Ecological and Societal Transformation
In the fourth research focus – "Ecological and Societal Transformation" – the focus is on how society deals with local and global change processes. Which interdependencies are to be observed in particular in connection with sustainability? How are the processes controlled and influenced? To get answers to these and similar questions, this research focus examines specific economic, legal and ethical implications and technological developments. In order to implement inter- and transdisciplinary work usefully, models and methods of knowledge integration and management approaches are developed for corresponding projects.
Global dimensions of sustainability
Act locally – think globally.
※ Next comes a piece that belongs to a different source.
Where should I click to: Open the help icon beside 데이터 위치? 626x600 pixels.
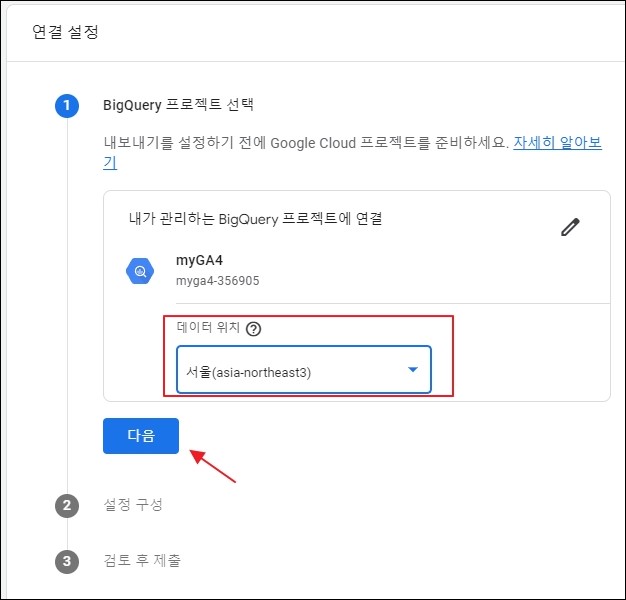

This slogan puts it in a nutshell that every local and regional action is complex and can bring a global impact with it – and therefore, an international viewpoint is necessary. At the conceptual level therefore, methods for the identification and evaluation of interactions between various transformation processes and relevant socio-environmental contexts are developed and applied. Other methods are comparative research and intercultural reflection. If biofuels are introduced, for example, in Central Europe, then the above mentioned approach would not only conceptualize a regional or national life cycle assessment but would take the global consequences under closer investigation: Does the increased demand for energy-rich plant materials lead to an appropriate cultivation in other regions of the world? Which influences would this have on the food supply in these countries? And which environmental impacts would be associated with it?
The implementation of sustainability strategies can lead to conflicts. Therefore, economic and business research takes the actors involved, the arenas – meaning the locations of the implementation – and the implementation processes as a whole into consideration. How can possible conflicts between sustainability and organizational individual logic or specific goals be avoided or resolved? How can the goals of sustainable development be pursued in the long term if they are not initially supported by the involved actors due to lack of knowledge, possible risks and the uncertainty of their consequences?
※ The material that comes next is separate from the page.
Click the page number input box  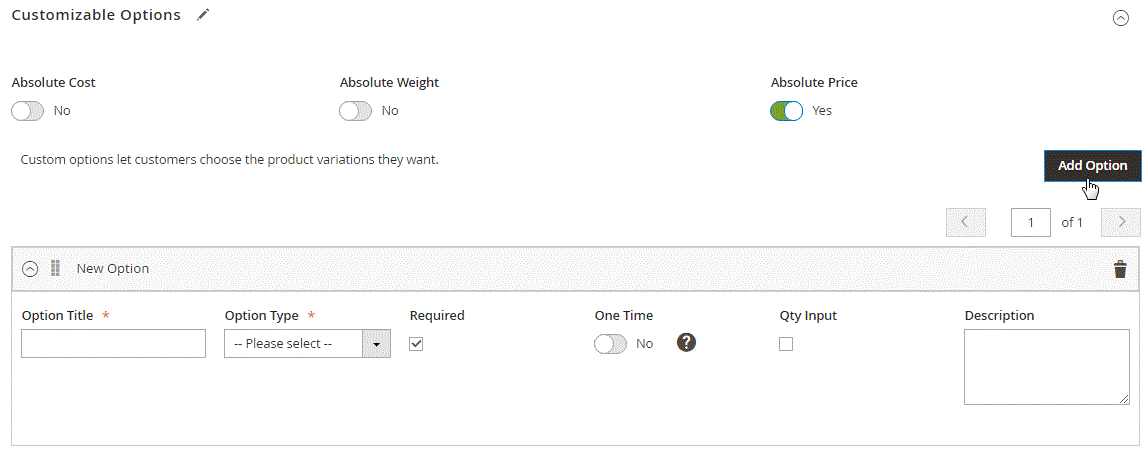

Economy and sustainability
Economic analyses are often limited to working with scarce resources to find the most efficient and fastest way. An "Economy of Sustainability" cannot stop there but must contribute to inter- and intra-generational distribution issues. A look at the history of sustainability can help: The term was founded in 1713 in forestry and at that time aimed to manage the forest in such a manner that it can ensure the supply of the population with wood as a raw material in the long run – i.e. sustainably. However, since trees are harvestable only decades, partly even centuries after planting, sustainable management here always means planning over several generations. Transferred to the modern concept of sustainability, this means taking the overall economic growth, the creation of sustainability standards, the choice of appropriate strategies for resource use and the configuration of institutions into consideration.
Politics and sustainability
How can political conflicts over the allocation, the protection and use of natural resources be dealt with and resolved? Which role can participation and deliberation play? How do political instruments in environmental policy work, how did they originate, how are they used and how do they work? How important is the expertise in the sustainable development policy, in particular the tension between effective policy advice and democratic inclusiveness? And last but not least: How does our society deal with risks and uncertainty?
The research topic "Policy and Sustainability" deals with such questions of policy frameworks and standards in the implementation of sustainability strategies.
Law and sustainability
From a legal perspective, the overall architecture of the energy system, the degree of decentralization and centralization as well as the normative, precise allocation of responsibilities are issues yet to be fundamentally clarified. The legal framework for future supply structures has been created only rudimentarily and requires a legally informed jurisprudential analysis, which will be developed in this research focus by an interdisciplinary research group.
Transformation of socio-technical systems
How can socio-technical systems, i.e. systems involving people and technology, be transformed sustainably? An example of such as system is the energy industry, which has, both in management and in technology, focused on large power plants for the central energy supply for a long time. If the energy industry now switches to regenerative and decentralized production, then it does not suffice to replace the technology or relevant actors. The industry has to change in its system – socio-technically. In this research area, approaches from innovation and transition research are linked with approaches from political science, geography, institutional economics, socio-economics and social science technology research. Through this, a sociotheoretically better funded understanding of socio-technical transitions shall be developed in order to arrive at concrete starting points for a proactive approach.
Methods and approaches of inter- and transdisciplinary knowledge generation
Sustainability research combines economic, ecological, scientific and humanistic methods. Consequently, it presupposes a combination and integration of different theoretical framing, methodological approaches and empirical knowledge. How can processes be developed that generate systematic transformation of knowledge? Which methods and transdisciplinary knowledge integration are suitable for sustainability research? And which participatory processes involving key players and management approaches are useful for inter- and transdisciplinary projects? Such basic methodological questions are necessary in order to establish sustainability as a research area.